A well prepared associate agreement (whether in the form of an employment agreement or an independent contractor agreement) is an important document for any dental practice. Our professionals prepare associate agreements for practice owners, and also review these agreements for associates working for practices. Our lawyers regularly advise clients on restrictive covenants and issues related to these provisions, which are among the most important provisions in these agreements.
From an employer’s perspective, an enforceable restrictive covenant can be a vital tool in protecting the practice’s goodwill. Additionally, an enforceable restrictive covenant can be imperative when it comes time to sell the dental practice. The enforceability of a restrictive covenant is often an issue of reasonableness and, more specifically, whether the covenant is reasonably necessary to protect the practice. However, in some states, the timing of when the agreement was signed can impact its enforceability. In addition, whether the agreement and/or the restrictive covenants contained in the agreement can be assigned will depend on state law and the specific language contained in the agreement. We will focus on negotiating a restrictive covenant that will protect your practice and be enforceable in your jurisdiction.
When representing an associate, the details of restrictive covenants are important since such covenants impact the associate’s ability to practice dentistry should the practice owner and associate part ways under certain circumstances. In most situations, the associate’s bargaining power is limited, especially when it comes to negotiating restrictive covenants in any meaningful way. Nonetheless, it is still important for an associate to understand what he or she is agreeing to and to confirm that the associate agreement reflects the agreement between the parties and, moreover, that it is consistent with the associate’s goals and expectations.
While the practice owner and associate may think that the most important issue in the employment relationship is compensation and benefits, it is not. The most important issue is the restrictive covenant, which protects confidential information consisting of patients and referral source lists, noncompetition within a geographic radius or attached map, and, for a period of time (one to three years), nonsolicitation of patients and/or referral sources, and nonsolicitation of services of staff.
For those associates working in corporate practices, do not agree to geographic restrictions for multiple or future locations, especially if you are a specialist working at multiple facilities.
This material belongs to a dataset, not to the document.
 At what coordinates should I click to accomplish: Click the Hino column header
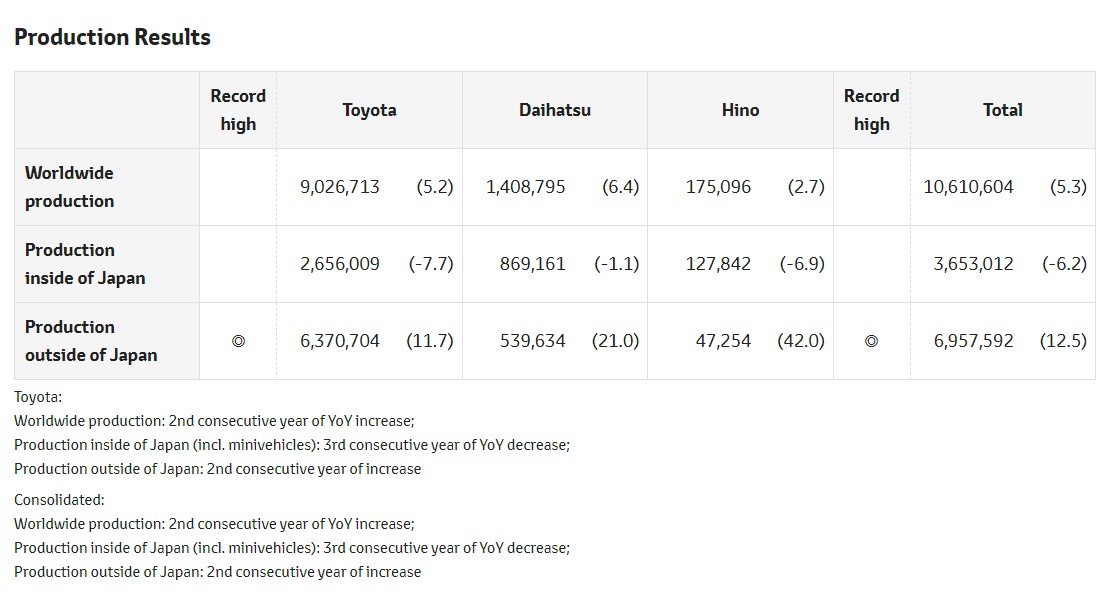[x=740, y=110]
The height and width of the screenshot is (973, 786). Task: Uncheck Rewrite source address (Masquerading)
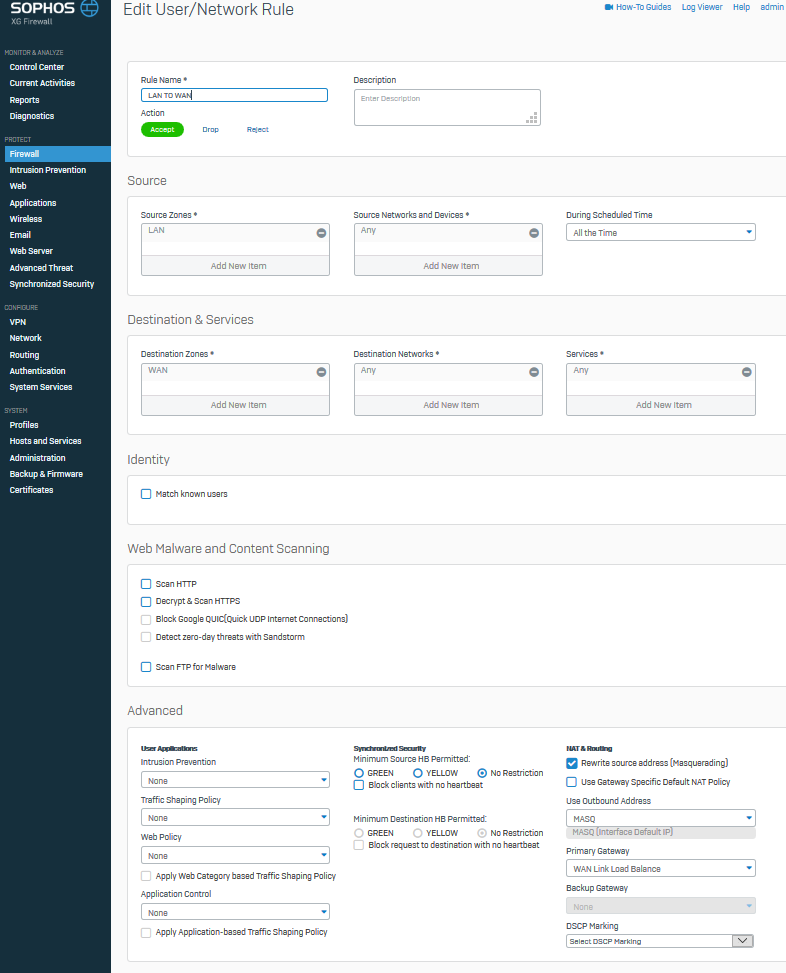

In addition, associates should not agree to outrageous liquidated damage provisions.If the associate grew up in the geographic area or resides where the practice is located, a buyout of the restrictive covenant is an effective tool. Otherwise, the associate will be reluctant or unwilling to agree to a meaningful restriction.
The associate will prefer a six-month exclusion before the restrictive covenant begins, although the non-solicitation of patients, referral sources, and staff should always be in effect immediately. I don’t think it matters provided that the restrictive covenants are initially included in the employment agreement.
Those patients directly referred to the practice by the associate, as well as the associate’s friends and family (collectively the “associate’s patients”), should be excluded from the restrictive covenant provisions. The associate’s patients are designated as a schedule to the employment agreement on an ongoing basis and can be computer generated or handwritten. Should the associate’s employment terminate, those charts and records of the associate’s patients remain the former associate’s property.
Associate Pay & Benefits
As to compensation, I suggest the greater of a dollar amount per month for full-time (or an hourly rate for part-time) or a percentage of adjusted production. The differential may be “trued-up” or calculated on a quarterly basis to reduce peaks and valleys of pay versus production. The “greater of” sum may last for a limited period of time (six months to one year). Adjusted production means the associate’s production reduced by discounts, reduced fees, insurance and other write-offs, laboratory remakes, and uncollectable accounts. While compensation as a percentage of collections is common, I prefer adjusted production because the associate cannot control the collection policy of the practice. On the other hand, some specialists are paid a monthly base salary and not a percentage, often with bonuses.
Should the associate accept a draw that must be repaid against future compensation, the associate should not be required to repay this sum should the employment terminate. While there are wide swings in compensation and collection percentages, the most common that I see is 30% for general dentists, including hygiene examinations, and 35%-plus for specialists, in addition to benefits, direct business expenses, and insurances for full-time associates. These percentages exclude any reduction of dental laboratory costs in general practices. To the extent that there is a reduction, the percentage is increased and the formula should be adjusted production or collections, less the lab percentage, multiplied by the commission percentage.
It is essential that any associate carry professional liability insurance with specified coverage limits. The question is, who pays the cost? For full-time associates, it is usually the practice. To the extent reasonably permitted by the carrier, the associate’s policy should cover the practice as a “named” insured.